OneDrive shows “Sign in required” even after entering the new password

This usually means the Credential Manager still holds a stale entry for the Microsoft Office 365 or Microsoft Account. Go back to Credential Manager and remove all entries under Windows Credentials that contain the user’s email domain or the word “ADAL.” Also remove any entry named MicrosoftOffice16_Data:ADAL:<tenant ID>. Restart OneDrive.

Error 0x8004de40 appears on a newly provisioned device

If the error appears on a device that was never signed into OneDrive before, the issue is likely a device-level authentication policy. Check the Microsoft Entra ID device registration status. Go to the Microsoft 365 admin center > Devices > All devices. Confirm the device is registered and compliant. If the device is not registered, run dsregcmd /join in an elevated command prompt and restart OneDrive.

Multiple users on the same device get the same error after password resets

This points to a cached credential issue at the machine level rather than the user level. Clear the Windows Credential Manager entries for all users by running a PowerShell script that removes all entries with the prefix MicrosoftOffice16_Data:ADAL:. Then restart the Microsoft Account Sign-in Assistant service. If the error continues, check for a Group Policy that sets a persistent token lifetime. The policy is located at Computer Configuration > Administrative Templates > Windows Components > Microsoft Account > Sign-in. Set the policy to Not configured.

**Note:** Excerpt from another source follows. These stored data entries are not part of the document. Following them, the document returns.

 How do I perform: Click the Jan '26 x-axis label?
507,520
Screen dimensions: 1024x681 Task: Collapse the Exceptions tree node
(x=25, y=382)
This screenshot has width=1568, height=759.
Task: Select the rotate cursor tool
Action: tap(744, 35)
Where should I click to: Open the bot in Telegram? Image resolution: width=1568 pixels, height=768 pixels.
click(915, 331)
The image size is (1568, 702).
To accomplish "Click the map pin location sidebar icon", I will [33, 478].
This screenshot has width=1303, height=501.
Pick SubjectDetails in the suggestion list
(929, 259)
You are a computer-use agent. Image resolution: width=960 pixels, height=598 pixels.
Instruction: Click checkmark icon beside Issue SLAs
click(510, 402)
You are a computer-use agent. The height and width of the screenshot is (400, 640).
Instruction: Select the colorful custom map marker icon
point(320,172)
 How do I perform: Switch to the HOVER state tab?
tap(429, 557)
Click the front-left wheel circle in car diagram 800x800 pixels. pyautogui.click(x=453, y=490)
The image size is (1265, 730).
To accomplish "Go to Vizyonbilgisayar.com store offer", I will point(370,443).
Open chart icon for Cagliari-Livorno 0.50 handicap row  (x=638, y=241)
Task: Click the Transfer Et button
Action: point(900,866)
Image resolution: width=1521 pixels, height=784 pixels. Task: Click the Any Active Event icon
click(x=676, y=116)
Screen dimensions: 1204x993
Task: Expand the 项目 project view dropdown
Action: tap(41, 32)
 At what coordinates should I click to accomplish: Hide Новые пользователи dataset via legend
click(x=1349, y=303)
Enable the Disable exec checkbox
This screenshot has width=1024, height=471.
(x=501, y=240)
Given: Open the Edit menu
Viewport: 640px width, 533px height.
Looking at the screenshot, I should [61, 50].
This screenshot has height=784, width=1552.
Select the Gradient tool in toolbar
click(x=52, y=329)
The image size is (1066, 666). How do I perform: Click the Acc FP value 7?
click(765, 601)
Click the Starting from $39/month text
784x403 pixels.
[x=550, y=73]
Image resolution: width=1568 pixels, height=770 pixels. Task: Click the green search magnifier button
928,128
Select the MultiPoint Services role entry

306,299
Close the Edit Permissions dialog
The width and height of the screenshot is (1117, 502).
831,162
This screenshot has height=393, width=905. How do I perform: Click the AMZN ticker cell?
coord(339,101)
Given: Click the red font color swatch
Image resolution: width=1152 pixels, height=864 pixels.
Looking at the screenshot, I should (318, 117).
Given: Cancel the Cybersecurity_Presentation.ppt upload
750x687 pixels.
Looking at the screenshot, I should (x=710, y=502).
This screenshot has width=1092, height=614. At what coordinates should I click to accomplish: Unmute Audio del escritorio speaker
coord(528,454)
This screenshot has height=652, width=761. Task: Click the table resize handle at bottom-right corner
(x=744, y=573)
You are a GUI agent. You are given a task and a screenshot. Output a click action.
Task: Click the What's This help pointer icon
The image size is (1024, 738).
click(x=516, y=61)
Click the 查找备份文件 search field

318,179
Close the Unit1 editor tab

Credential Manager vs OneDrive Reset: Key Differences

Item Clear Credential Manager Reset OneDrive
What it removes Stored passwords and tokens for Microsoft services OneDrive sync database, cache, and settings
Effect on files No effect on local files Local files remain; re-syncs metadata on next launch
Effect on sign-in state Forces OneDrive to prompt for credentials Resets OneDrive to first-run state
When to use First step for 0x8004de40 after password reset If clearing credentials does not resolve the error
Admin remote execution Yes, via PowerShell cmdlet cmdkey /list | cmdkey /delete Yes, via OneDrive.exe /reset in a remote session

The error 0x8004de40 after a password reset is a credential caching issue, not a OneDrive corruption problem. Clear the cached credentials first, then sign out and sign back into OneDrive. If the error persists, reset OneDrive and clear the browser cache. On managed devices, check the device registration status in Microsoft Entra ID. Using the steps in this checklist, you can restore OneDrive sync without reinstalling the app or reimaging the device.

After you resolve the error, consider deploying a proactive policy. Use Intune or Group Policy to set the Microsoft Account Sign-in Assistant startup type to Automatic. This reduces the chance of token cache issues after future password resets. You can also configure a PowerShell script in your device provisioning process that clears stale ADAL tokens on each reboot.